(TASK BRIEF)
For the records below, output each line exactly as it appears, from the first through the line with "Screen dimensions: 1494x812".

+--

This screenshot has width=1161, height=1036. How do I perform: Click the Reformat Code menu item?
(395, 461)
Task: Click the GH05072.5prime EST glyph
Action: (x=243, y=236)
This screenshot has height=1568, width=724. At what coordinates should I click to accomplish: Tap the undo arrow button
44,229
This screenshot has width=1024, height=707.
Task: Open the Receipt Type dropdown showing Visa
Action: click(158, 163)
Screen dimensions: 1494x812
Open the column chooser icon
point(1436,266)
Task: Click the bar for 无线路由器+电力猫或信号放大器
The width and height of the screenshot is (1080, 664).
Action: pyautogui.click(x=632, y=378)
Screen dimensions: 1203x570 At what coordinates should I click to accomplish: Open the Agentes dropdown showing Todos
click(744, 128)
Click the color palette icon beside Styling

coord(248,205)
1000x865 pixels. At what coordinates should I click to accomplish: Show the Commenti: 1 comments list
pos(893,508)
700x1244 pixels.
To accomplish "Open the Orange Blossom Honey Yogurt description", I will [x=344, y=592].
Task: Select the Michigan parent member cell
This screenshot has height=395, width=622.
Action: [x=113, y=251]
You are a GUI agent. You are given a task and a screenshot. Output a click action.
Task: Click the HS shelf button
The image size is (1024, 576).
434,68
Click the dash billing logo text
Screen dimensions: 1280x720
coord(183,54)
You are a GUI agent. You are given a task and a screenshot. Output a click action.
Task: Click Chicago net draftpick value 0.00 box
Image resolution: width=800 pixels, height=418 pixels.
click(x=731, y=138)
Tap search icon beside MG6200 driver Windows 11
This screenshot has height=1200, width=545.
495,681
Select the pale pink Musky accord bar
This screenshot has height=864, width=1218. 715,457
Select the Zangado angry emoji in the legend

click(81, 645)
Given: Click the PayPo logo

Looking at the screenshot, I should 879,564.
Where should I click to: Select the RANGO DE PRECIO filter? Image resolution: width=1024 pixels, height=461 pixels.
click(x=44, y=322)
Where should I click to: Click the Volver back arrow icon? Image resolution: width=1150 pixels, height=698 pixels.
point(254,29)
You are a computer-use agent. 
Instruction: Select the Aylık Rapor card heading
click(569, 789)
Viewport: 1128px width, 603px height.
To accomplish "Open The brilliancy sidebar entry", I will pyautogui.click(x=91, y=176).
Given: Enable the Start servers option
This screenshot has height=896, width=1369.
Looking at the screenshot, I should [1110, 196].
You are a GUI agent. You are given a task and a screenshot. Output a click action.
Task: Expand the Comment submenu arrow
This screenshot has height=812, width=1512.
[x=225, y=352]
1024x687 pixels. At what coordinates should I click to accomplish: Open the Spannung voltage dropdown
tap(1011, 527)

+--

(TASK RESULT)
This screenshot has width=1161, height=1036. How do I perform: Click the Reformat Code menu item?
(395, 461)
Task: Click the GH05072.5prime EST glyph
Action: (x=243, y=236)
This screenshot has height=1568, width=724. At what coordinates should I click to accomplish: Tap the undo arrow button
44,229
This screenshot has width=1024, height=707.
Task: Open the Receipt Type dropdown showing Visa
Action: click(158, 163)
Screen dimensions: 1494x812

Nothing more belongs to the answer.